MEXICO CITY (CN) — President Joe Biden must now consider sanctioning Mexico for noncompliance with an international wildlife treaty after the U.S. Fish and Wildlife Service certified that country's failure to curb the illegal fishing that is wiping out the vaquita marina.
The illicit fishing operation powering the black market for totoaba swim bladders is threatening the existence of the world’s smallest porpoise, the vaquita marina, which gets caught and drowns in totoaba gill nets.
Prized in traditional Chinese medicine for its alleged salubrious qualities, the totoaba’s swim bladder has been dubbed the “cocaine of the sea.” It averages thousands of dollars per pound on the black market, and financial speculation has been observed to bring that price as high as $45,000 a pound.
This trade “diminishes the effectiveness of the Convention on International Trade in Endangered Species of Wild Fauna and Flora (CITES), a treaty for the conservation of endangered or threatened species,” Interior Secretary Deb Haaland said in a pair of letters sent to both houses of Congress Friday. The USFWS is an agency in the Department of the Interior.
Both the totoaba and the vaquita marina are protected under CITES, but the situation is dire for the latter. Scientists estimate that as few as eight could be left.

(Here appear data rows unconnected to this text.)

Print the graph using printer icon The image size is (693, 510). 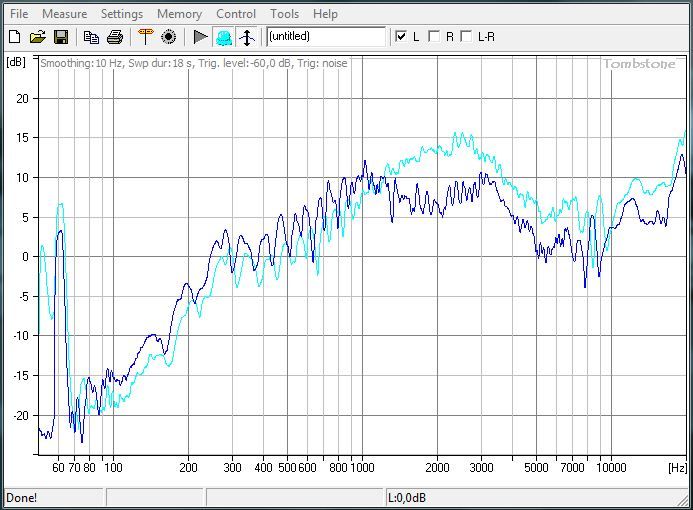115,37
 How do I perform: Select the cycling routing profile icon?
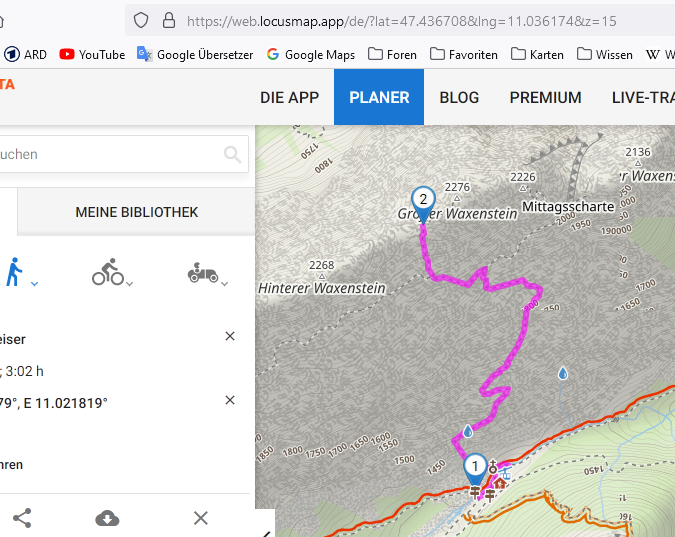point(107,272)
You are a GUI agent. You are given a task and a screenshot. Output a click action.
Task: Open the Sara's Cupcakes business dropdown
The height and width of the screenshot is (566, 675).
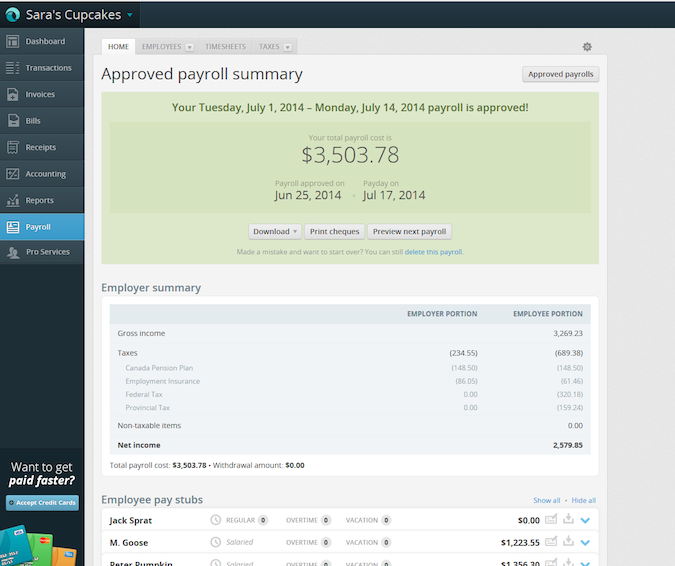130,15
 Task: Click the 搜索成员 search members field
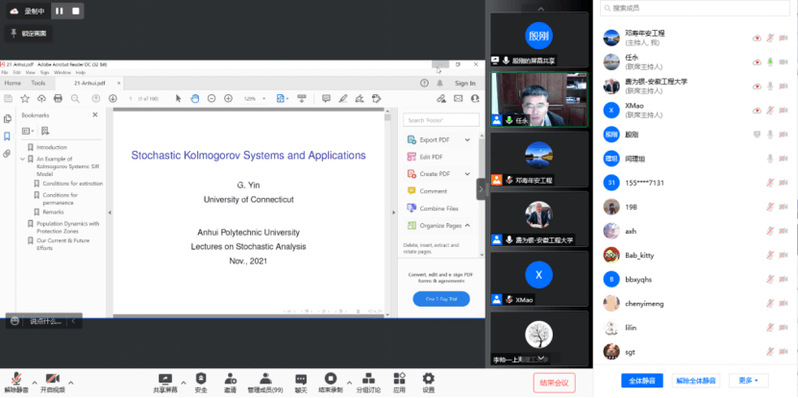click(x=694, y=8)
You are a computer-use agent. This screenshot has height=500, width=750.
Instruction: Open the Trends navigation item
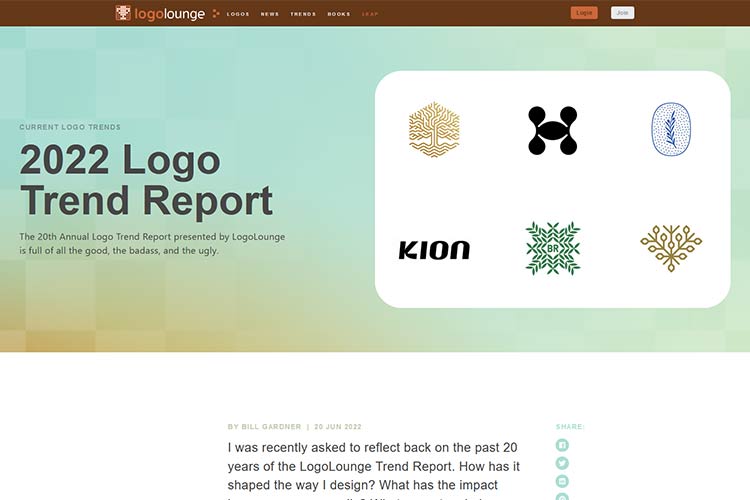pos(303,14)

The Pelly Amendment to the Fisherman’s Protective Act of 1967 requires the secretary to notify Congress of the issue after having notified the president, which Haaland did on May 18, the letters state.
The Biden administration has 60 days from that date to decide if it will impose sanctions on Mexico for failing to rein in the illegal totoaba trade.

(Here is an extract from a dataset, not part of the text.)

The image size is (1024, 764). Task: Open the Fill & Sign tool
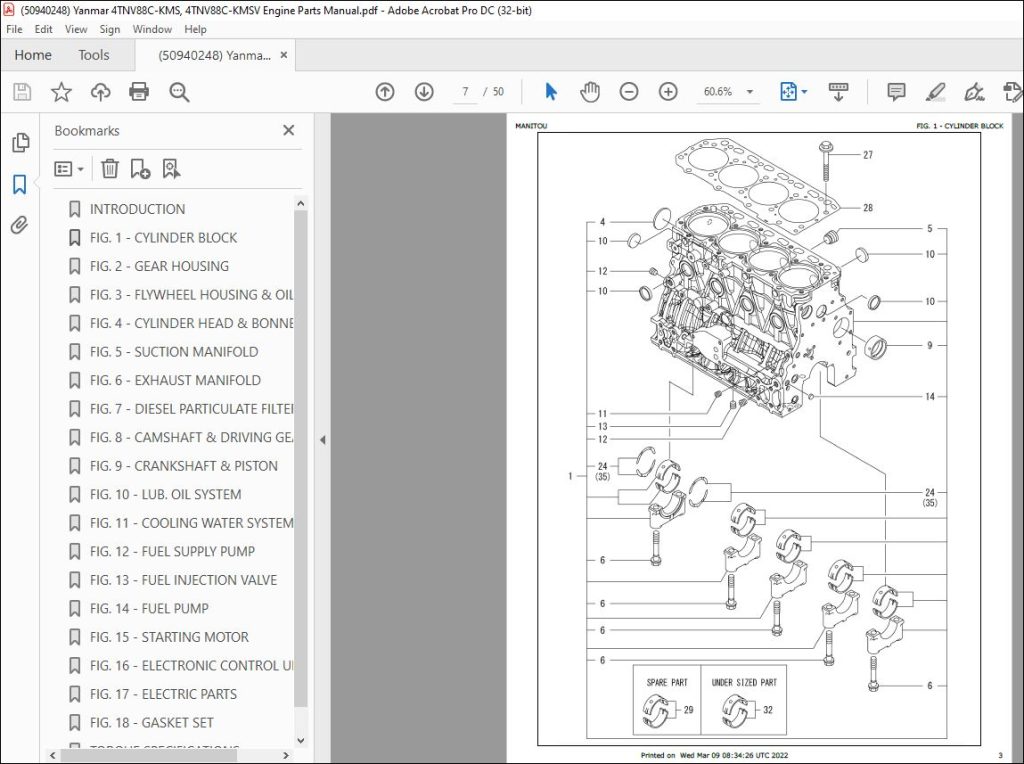[x=975, y=91]
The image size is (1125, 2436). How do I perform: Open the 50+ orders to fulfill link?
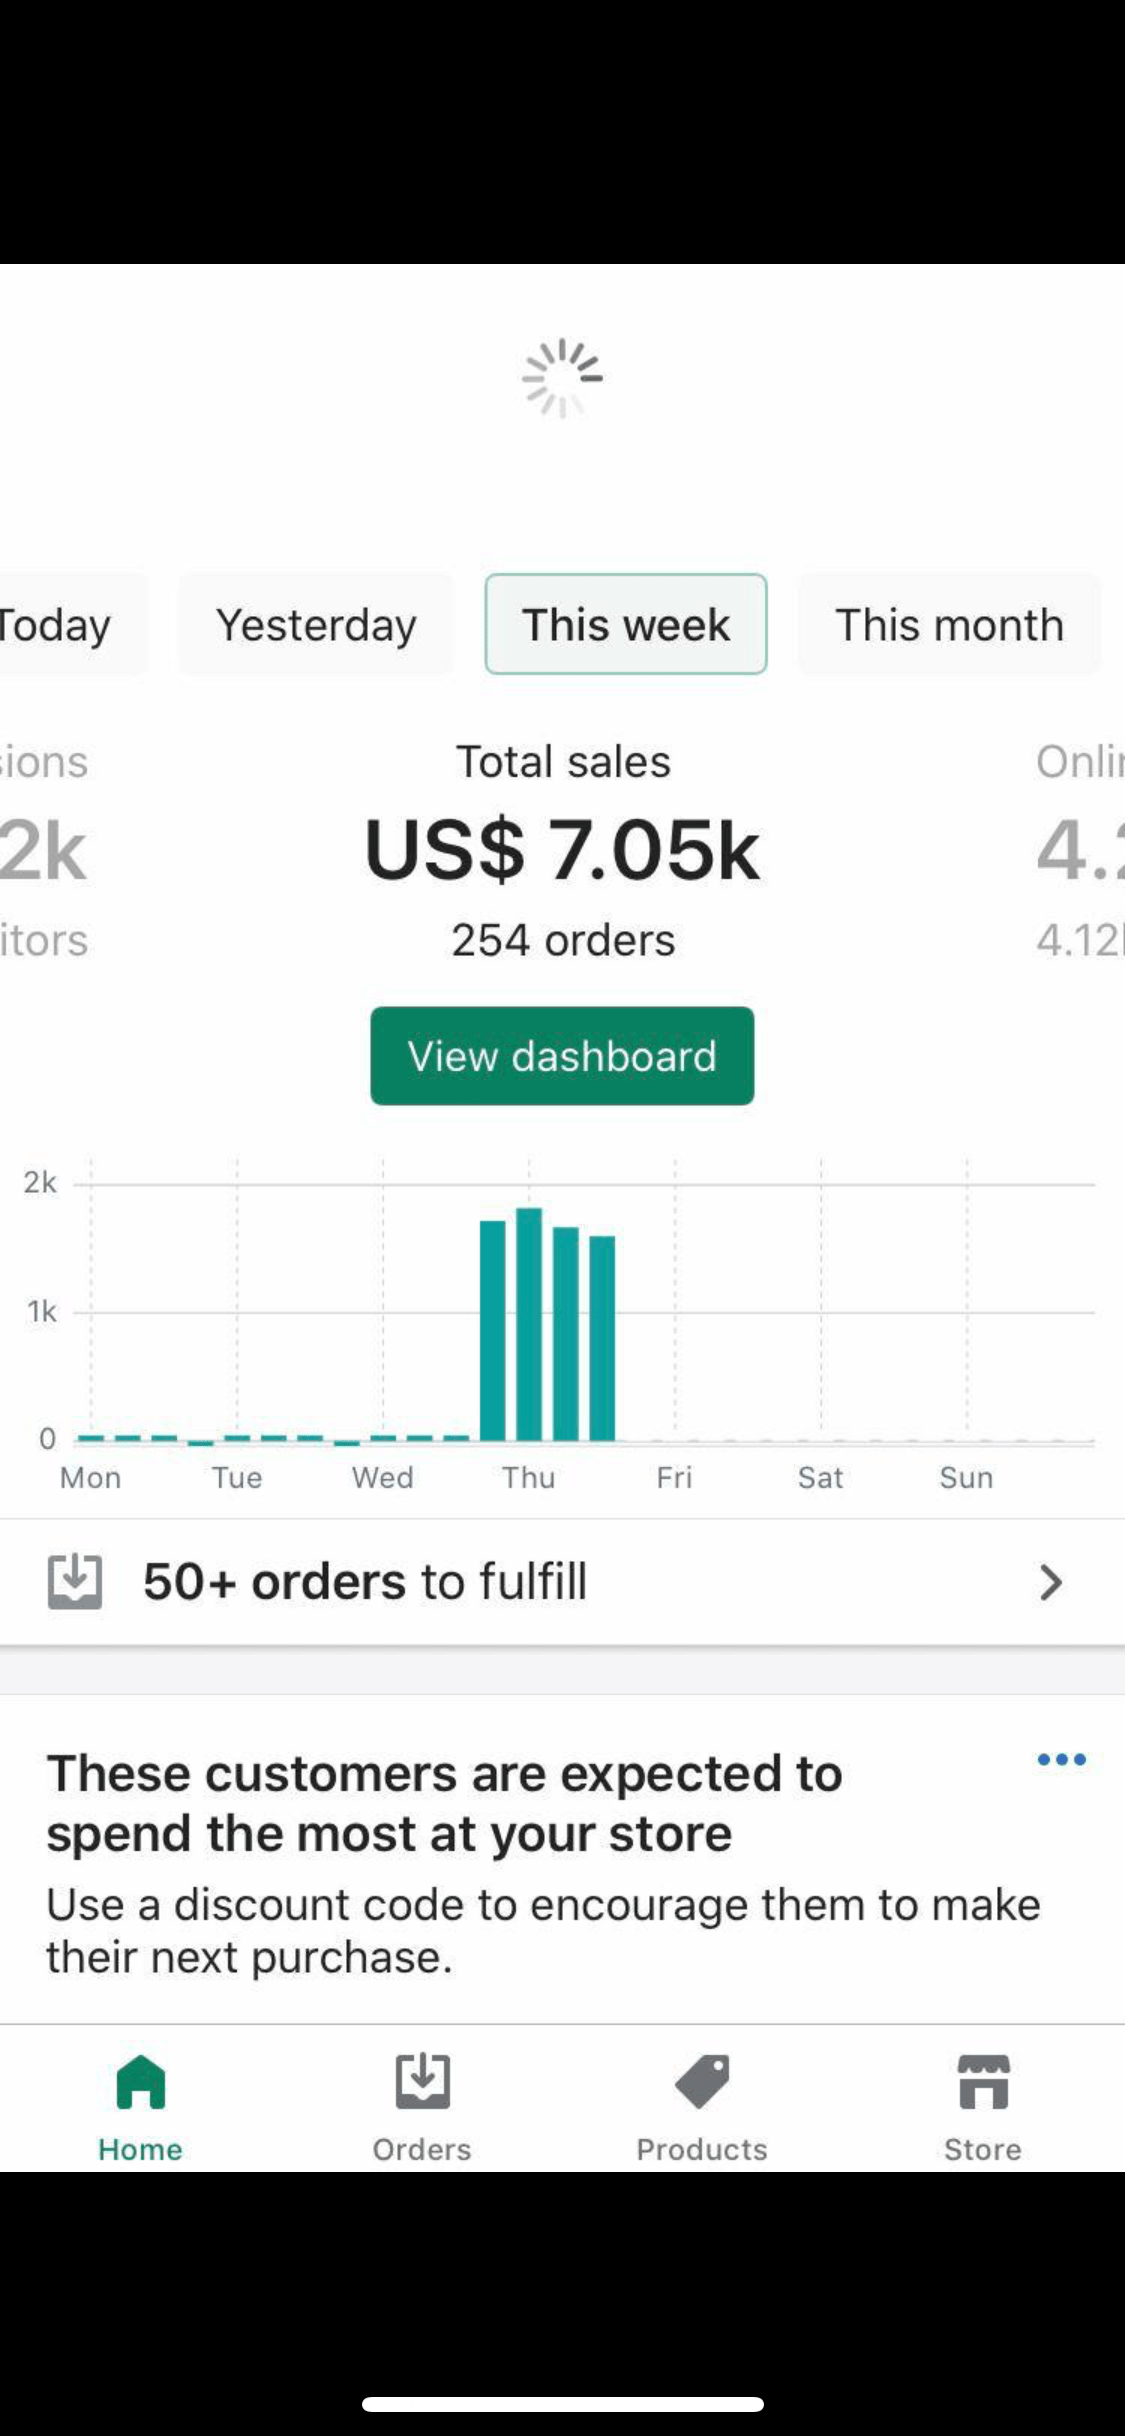point(365,1582)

In late March, CITES placed sanctions on Mexico, restricting global trade on other protected wildlife products that the country exports, such as crocodile leather, mahogany timber, exotic pets and certain plants.
While the notification was not unexpected, it was significant in that it forces the Biden administration to act, according to Lorenzo Rojas Bracho, the world’s leading vaquita marina biologist and conservationist.
But sanctions could have unintended consequences, as their effects are unlikely to impact illegal fishermen.
“Mexico has not done what they say they are doing, so — sadly — it’s the fishermen that do things correctly who are going to be affected,” he told Courthouse News.
Still, any negative effects sanctions may have on legal fishermen will not be widespread in the Upper Gulf of California. There just aren’t many left.
“You can hardly find legal fishing in the Upper Gulf nowadays,” said Rojas Bracho.
Friday’s certification came in response to a 2014 petition and 2022 lawsuit filed by conservation organizations to compel the Department of the Interior to take action under the Pelly Amendment.
Conservationists from several organizations noted in a press release issued after the certification that the vaquita’s population dropped from around 100 to “roughly 10” while the petition “languished” in the USFWS bureaucracy for years.
“The U.S. Fish and Wildlife Service’s certification of Mexico is long overdue and its neglect to move faster has contributed to the vaquita’s near extinction,” said Zak Smith of the National Resources Defense Council.
The press release mentioned a successful application of sanctions under the Pelly Amendment from 1994, when the Clinton administration sanctioned Taiwan for trade in rhino and tiger parts, prompting the country to close markets and tighten enforcement of wildlife protection laws.
Drastic action and a complete ban on gill net fishing in the Upper Gulf of California are what it will take to save the vaquita, according to D.J. Schubert, a wildlife biologist with the Animal Welfare Institute also cited in the press release.
“Today’s decision is yet another signal to Mexico that its actions to stop illegal fishing to protect the vaquita are inadequate, and that the country must substantively escalate its efforts to fully implement and enforce its laws,” said Schubert.
“Scientists have confirmed that the vaquita can recover,” he added, “but only if gill nets are permanently removed from its habitat in the Upper Gulf.”